■ **Task to carry out**
A verbatim transcription of the listing below is required, without its pictures.

+-------+

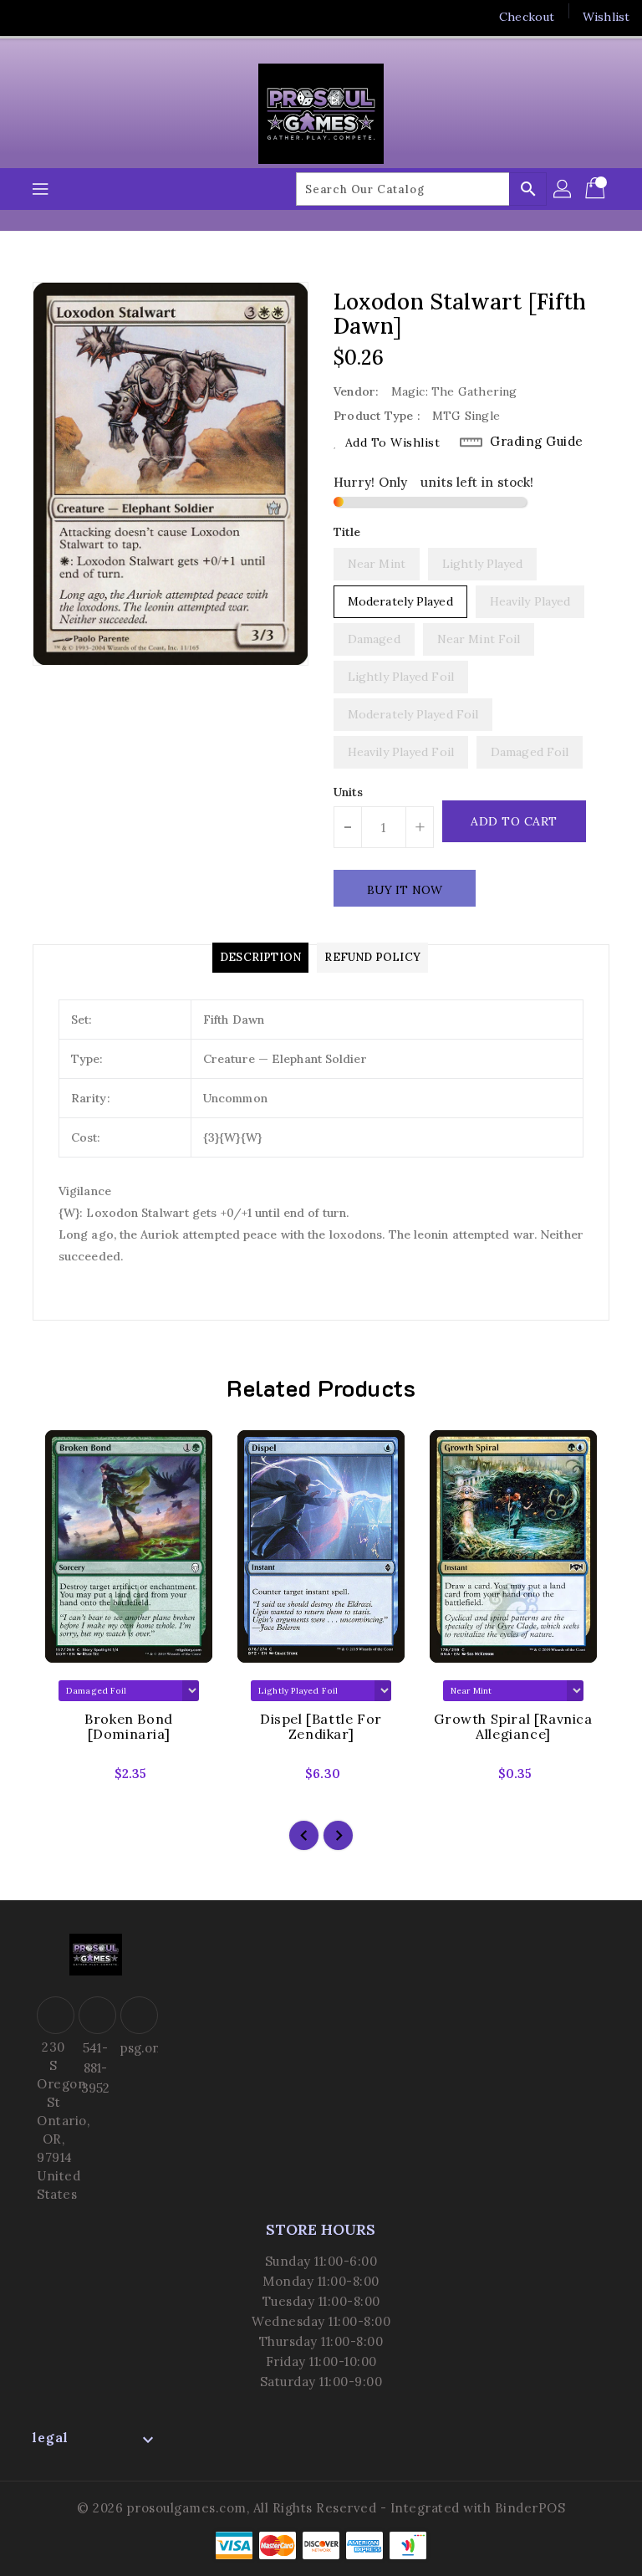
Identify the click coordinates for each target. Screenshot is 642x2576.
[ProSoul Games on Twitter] (58, 16)
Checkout (526, 16)
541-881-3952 (95, 2068)
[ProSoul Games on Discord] (122, 16)
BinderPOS (530, 2508)
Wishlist (606, 16)
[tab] (260, 958)
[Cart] (597, 189)
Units (349, 792)
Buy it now (404, 889)
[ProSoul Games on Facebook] (26, 16)
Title (347, 531)
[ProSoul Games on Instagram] (90, 16)
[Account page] (563, 189)
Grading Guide (536, 441)
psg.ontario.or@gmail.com (137, 2048)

+-------+

■ **Answer**
Identify the click coordinates for each target. Screenshot is 642x2576.
[ProSoul Games on Twitter] (58, 16)
Checkout (526, 16)
541-881-3952 (95, 2068)
[ProSoul Games on Discord] (122, 16)
BinderPOS (530, 2508)
Wishlist (606, 16)
[tab] (260, 958)
[Cart] (597, 189)
Units (349, 792)
Buy it now (404, 889)
[ProSoul Games on Facebook] (26, 16)
Title (347, 531)
[ProSoul Games on Instagram] (90, 16)
[Account page] (563, 189)
Grading Guide (536, 441)
psg.ontario.or@gmail.com (137, 2048)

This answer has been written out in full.